Consegna scritta => Per ciascuna affermazione indica se concorda con il brano sulla filosofia, rispondendo sì o no e citando esattamente le parole del brano che lo stabiliscono. (a) Oggi non c'è più alcuna attenzione per la filosofia. (b) Per considerare la realtà da un punto di vista filosofico basta aver compreso tre nozioni. (c) Si propone di estendere l'insegnamento della filosofia a tutti gli istituti della scuola secondaria superiore.

Brano estratto =>
######

Soltanto potenzialmente, certo, perché la cultura del nostro tempo ha talmente annichilito la dimensione filosofica del pensiero, e quindi l’ambito stesso di una considerazione filosofica della realtà, che la filosofia è scomparsa dal suo orizzonte. Non è che non ci sia più attenzione per la filosofia. Se ne parla ancora, ne sono incuriosite cerchie più ampie di un tempo, e si propone persino di estenderne l’insegnamento a tutti gli istituti della scuola secondaria superiore. Ma la filosofia di cui si parla, e quella di cui si vuole estendere l’insegnamento, è un contenitore dei più disparati saperi o pseudosaperi (psicologici, sociologici, etnologici, epistemologici ecc. ecc.), a cui manca proprio una considerazione filosofica della realtà. Al di fuori della dimensione propria del pensiero filosofico, del suo specifico spazio conoscitivo, d’altra parte, gli stessi grandi testi, tramandati al nostro tempo dalla storia della filosofia, non possono che essere fraintesi. Circolano così Platoni immaginari che credono negli iperurani, Hegel immaginari che considerano razionale ogni fatto storico, per non parlare di altri profondissimi filosofi, come Proclo ed Eriugena, Cusano e Jacobi, a cui nessuno attinge più nemmeno nominalmente. La filosofia è uno spettro che parla una lingua dimenticata.

Eppure anche nella situazione odierna è possibile, per una persona disposta all’impegno necessario, assimilare gli elementi teorici indispensabili a comprendere la filosofia. Ad un giovane che chiedesse cosa occorre aver compreso per considerare la realtà da un punto di vista filosofico, si può rispondere con verità che basta aver compreso, nella loro intrinseca articolazione, tre sole nozioni, quelle cioè di empirico, trascendente  e trascendentale. Esse rappresentano, per usare in modo metaforico una nozione matematica, gli elementi fondamentali dello “spettro” della filosofia, in base ai quali è possibile ricostruire l’articolazione conoscitiva delle diverse posizioni filosofiche. Infatti chi sa che cosa significa l’empirico, che cosa significa il trascendente, e che cosa significa il trascendentale, è in grado di comprendere ogni filosofia. Chi invece ignora, o non assimila, o apprende in una rappresentazione distorta, una di queste tre nozioni, non può, in virtù della loro intrinseca interconnessione, mettere precisamente a fuoco neppure le altre due, e nessuna vera filosofia gli sarà mai chiara.

######

Materiale fornito =>
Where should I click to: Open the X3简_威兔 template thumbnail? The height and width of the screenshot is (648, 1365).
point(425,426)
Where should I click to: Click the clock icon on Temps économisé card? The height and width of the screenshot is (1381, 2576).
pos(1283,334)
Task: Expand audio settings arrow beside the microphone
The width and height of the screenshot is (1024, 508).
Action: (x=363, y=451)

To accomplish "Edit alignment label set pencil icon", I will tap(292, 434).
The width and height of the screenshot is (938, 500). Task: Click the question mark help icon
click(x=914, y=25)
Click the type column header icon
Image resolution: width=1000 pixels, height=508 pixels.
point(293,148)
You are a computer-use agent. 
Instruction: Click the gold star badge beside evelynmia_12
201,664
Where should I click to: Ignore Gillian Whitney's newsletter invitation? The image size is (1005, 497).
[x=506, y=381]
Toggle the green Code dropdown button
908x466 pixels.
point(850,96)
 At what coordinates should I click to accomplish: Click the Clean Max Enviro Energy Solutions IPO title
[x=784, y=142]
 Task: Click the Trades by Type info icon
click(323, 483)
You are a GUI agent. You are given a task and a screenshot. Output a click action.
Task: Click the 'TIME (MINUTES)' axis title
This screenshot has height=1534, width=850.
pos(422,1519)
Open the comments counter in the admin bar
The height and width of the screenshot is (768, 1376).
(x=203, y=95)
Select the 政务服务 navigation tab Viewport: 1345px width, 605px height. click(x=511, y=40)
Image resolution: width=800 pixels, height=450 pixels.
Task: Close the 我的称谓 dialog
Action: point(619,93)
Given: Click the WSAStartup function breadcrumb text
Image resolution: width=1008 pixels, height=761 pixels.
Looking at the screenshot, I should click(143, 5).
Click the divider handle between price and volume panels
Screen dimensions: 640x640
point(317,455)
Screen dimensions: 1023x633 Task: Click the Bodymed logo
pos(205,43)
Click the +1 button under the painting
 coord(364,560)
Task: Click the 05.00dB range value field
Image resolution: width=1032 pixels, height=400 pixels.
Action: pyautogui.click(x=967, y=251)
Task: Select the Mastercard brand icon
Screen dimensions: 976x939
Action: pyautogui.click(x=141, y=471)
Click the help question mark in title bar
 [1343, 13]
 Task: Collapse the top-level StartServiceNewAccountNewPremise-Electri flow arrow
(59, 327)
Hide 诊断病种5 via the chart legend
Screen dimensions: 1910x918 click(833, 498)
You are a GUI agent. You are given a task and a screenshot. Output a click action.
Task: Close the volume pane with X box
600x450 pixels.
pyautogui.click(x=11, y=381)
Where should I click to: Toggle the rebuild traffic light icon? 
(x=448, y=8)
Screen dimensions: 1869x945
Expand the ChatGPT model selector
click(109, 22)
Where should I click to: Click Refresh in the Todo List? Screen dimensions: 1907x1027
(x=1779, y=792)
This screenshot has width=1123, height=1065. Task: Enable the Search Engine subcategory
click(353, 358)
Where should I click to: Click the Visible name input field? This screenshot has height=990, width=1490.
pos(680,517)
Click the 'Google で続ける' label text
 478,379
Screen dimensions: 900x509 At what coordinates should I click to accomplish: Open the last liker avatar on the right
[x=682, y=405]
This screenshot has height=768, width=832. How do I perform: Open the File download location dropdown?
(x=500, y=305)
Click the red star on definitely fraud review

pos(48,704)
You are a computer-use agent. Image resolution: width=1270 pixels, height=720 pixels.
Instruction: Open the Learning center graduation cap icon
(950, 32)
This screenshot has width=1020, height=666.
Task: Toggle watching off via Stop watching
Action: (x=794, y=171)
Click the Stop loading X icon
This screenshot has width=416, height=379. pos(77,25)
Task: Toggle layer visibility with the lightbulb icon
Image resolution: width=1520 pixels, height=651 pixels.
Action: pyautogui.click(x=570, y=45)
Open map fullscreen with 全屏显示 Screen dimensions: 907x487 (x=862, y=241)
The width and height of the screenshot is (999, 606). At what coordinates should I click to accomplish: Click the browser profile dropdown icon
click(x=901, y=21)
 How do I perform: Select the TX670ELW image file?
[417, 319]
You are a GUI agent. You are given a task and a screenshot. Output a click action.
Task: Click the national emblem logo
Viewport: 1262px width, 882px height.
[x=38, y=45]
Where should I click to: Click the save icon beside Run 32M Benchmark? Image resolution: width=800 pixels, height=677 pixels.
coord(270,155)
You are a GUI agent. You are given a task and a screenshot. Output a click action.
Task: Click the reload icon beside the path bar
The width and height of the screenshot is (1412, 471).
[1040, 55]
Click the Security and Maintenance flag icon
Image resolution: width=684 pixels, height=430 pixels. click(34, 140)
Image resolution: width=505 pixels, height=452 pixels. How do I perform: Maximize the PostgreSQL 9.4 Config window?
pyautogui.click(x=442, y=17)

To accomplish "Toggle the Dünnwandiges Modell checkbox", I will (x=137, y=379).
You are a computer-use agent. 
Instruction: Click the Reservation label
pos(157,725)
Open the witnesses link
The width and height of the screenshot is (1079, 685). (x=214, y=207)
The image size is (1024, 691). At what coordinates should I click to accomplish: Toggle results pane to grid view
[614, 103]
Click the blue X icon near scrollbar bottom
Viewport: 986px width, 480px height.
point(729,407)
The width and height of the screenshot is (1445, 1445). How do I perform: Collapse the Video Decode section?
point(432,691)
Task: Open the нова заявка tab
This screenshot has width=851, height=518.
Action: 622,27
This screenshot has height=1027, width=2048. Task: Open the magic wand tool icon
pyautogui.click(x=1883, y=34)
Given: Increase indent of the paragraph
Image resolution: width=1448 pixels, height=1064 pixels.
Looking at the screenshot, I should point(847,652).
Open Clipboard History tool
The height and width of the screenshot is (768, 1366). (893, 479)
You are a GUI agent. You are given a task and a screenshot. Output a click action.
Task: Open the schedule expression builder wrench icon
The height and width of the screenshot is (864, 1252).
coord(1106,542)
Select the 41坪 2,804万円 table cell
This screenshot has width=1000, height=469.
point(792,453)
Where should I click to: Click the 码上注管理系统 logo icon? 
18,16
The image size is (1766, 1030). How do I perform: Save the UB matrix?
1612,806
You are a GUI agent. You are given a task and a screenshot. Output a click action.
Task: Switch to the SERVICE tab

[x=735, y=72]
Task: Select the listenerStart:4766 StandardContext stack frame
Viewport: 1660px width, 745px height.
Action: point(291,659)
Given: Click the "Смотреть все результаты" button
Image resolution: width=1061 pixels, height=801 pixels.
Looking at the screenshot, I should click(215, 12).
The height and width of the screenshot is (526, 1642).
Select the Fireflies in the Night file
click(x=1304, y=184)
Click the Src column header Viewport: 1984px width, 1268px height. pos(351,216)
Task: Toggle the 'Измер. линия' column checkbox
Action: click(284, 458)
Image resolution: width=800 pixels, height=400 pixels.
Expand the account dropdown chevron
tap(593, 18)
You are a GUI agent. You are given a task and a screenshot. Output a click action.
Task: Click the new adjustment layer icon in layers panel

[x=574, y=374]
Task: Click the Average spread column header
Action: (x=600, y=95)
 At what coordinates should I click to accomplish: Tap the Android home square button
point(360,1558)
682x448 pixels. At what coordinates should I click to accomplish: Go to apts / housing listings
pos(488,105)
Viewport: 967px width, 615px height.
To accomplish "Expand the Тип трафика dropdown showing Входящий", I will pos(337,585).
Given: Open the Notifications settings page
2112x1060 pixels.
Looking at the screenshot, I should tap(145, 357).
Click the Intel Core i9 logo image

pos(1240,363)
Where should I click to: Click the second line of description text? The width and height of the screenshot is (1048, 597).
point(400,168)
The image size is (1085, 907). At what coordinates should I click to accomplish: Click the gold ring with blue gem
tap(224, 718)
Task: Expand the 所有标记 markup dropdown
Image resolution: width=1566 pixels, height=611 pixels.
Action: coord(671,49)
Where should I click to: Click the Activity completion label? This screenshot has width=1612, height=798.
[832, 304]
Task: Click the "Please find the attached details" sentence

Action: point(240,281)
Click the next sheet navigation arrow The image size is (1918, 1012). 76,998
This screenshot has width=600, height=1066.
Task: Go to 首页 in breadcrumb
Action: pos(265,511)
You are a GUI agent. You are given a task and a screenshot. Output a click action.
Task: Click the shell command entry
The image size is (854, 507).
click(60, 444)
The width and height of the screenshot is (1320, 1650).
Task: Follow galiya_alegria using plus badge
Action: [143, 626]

######

Risposta scritta =>
(a) No: "Non è che non ci sia più attenzione per la filosofia."
(b) Sì: "basta aver compreso, nella loro intrinseca articolazione, tre sole nozioni"
(c) Sì: "si propone persino di estenderne l’insegnamento a tutti gli istituti della scuola secondaria superiore"